Bugünkü yargı sistemi, hukuk sistemi 27 Mayıs’ta işbaşında olsaydı Adnan Menderes ve arkadaşları idam edilmezdi. Eğer bugün karaladıkları, hakaret ettikleri yargı sistemi 12 Eylül'de iş başında olsaydı, o Kenan Evren bir sağdan bir soldan diye, gençlerin yaşını büyüterek idam sehpasına göndermeye cesaret edemezdi. Eğer bugünkü yargı sistemi 28 Şubat'ta iş başında olsaydı, o üniversitede birincisi başörtülü kızlarımızı diplomasını almak için kürsülere geldiğinde ağızlarını kapatarak, polis zoruyla yaka paça kürsülerden indirmeye hiç kimse cesaret edemezlerdi. İşte iyi ki yargımız, demokratik hukuk devleti ilkesine uygun hale getirilmiş ve bu yapısal reformlar gerçekleşmiştir.
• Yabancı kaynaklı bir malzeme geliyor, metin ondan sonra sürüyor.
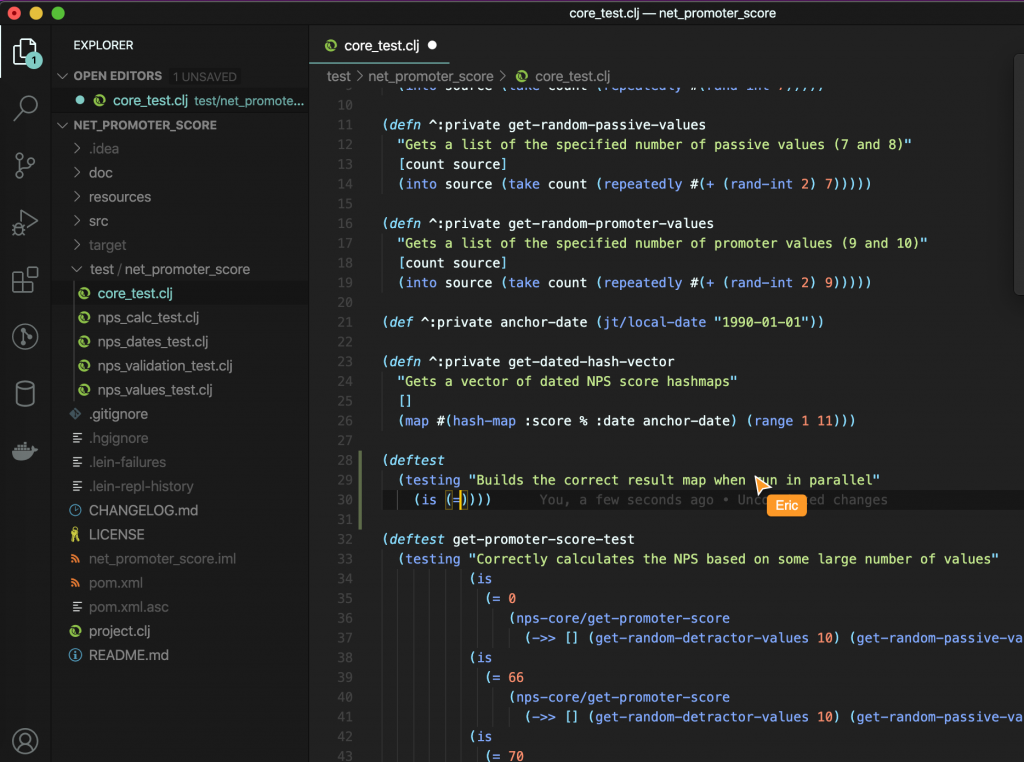Screen dimensions: 1024x762
Task: Open nps_calc_test.clj from the file tree
Action: coord(148,318)
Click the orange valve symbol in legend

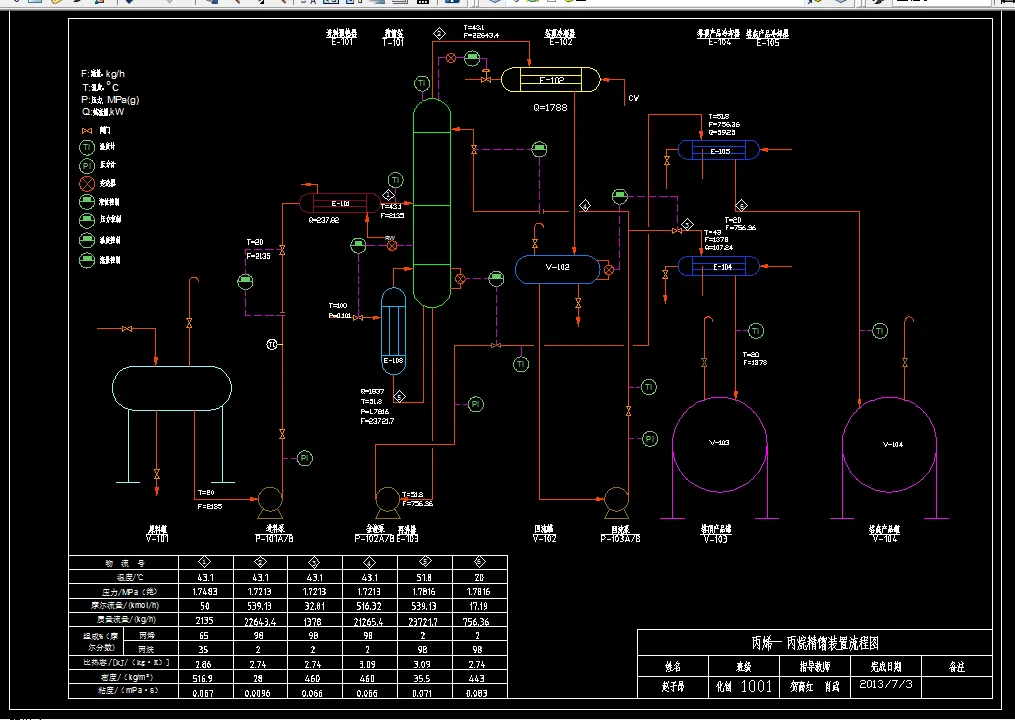click(x=87, y=131)
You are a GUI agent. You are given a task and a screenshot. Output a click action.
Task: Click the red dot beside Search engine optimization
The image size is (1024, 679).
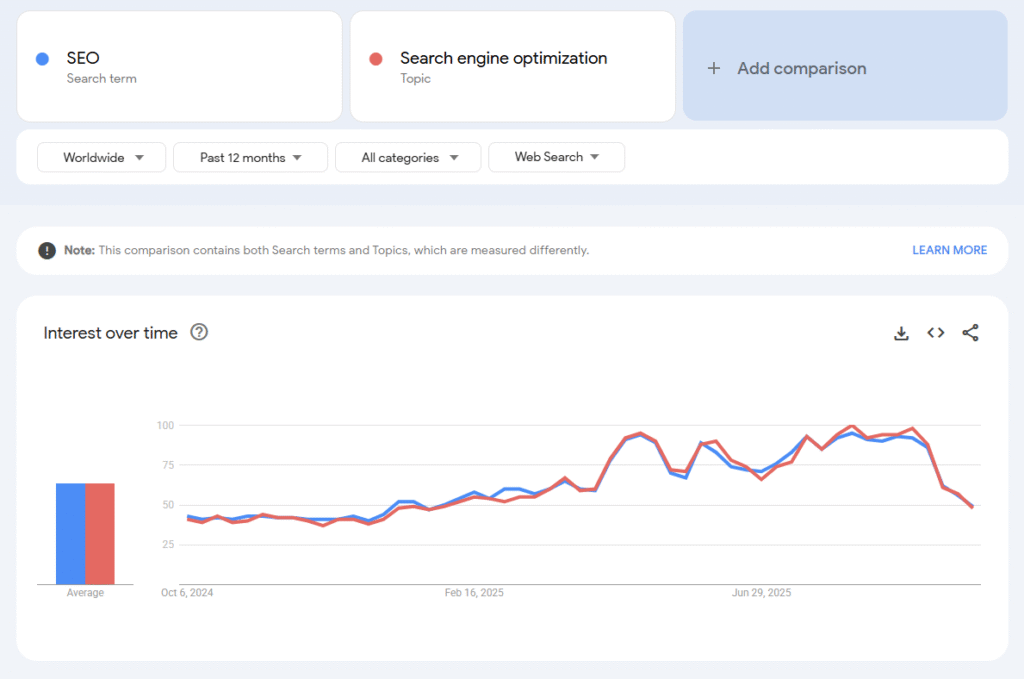tap(376, 59)
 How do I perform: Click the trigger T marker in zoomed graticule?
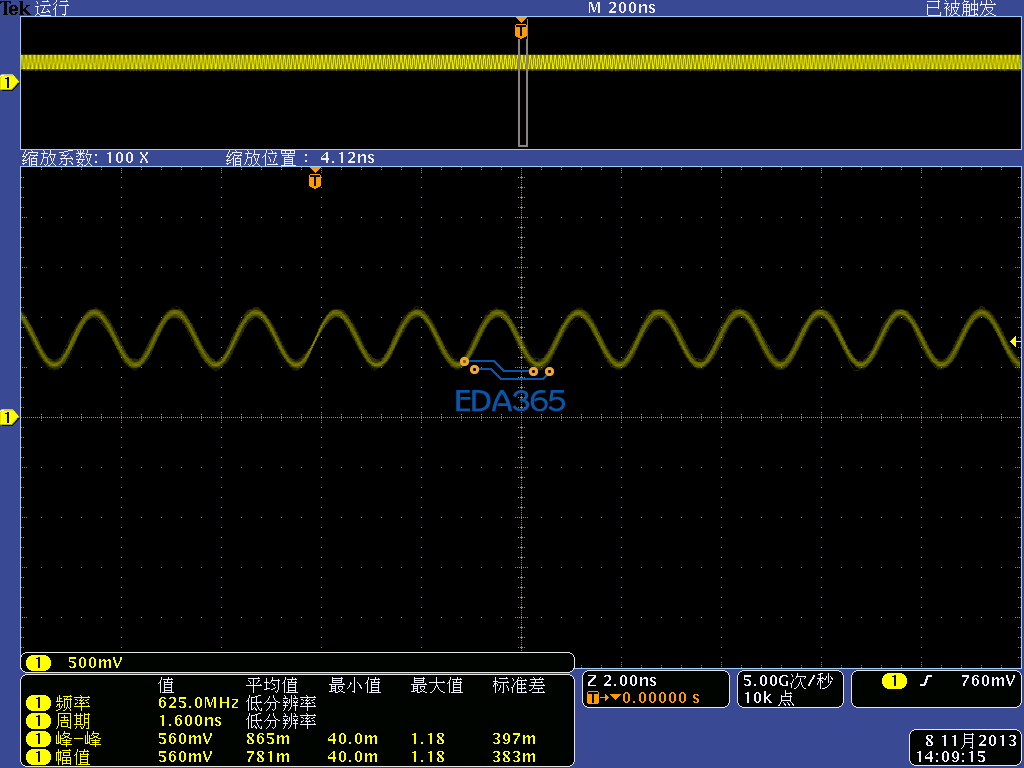[315, 181]
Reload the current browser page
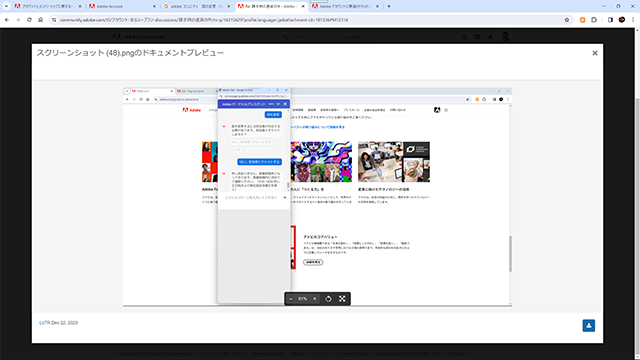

Bunlar yeterli mi? Elbette ki anayasamızı da daha demokratik hale getirmemiz lazım. Bu noktada inşallah mecliste 28. dönemde bir uzlaşma sağlanır ve Türkiye 100 yılını yaşadığımız şu anlamlı dönemde darbe anayasası ile değil demokratik, sivil, katılımcı, tüm toplum kesimlerinin içinde kendini bulduğu, bir toplum sözleşmesini inşallah yaparak yolumuza devam ederiz."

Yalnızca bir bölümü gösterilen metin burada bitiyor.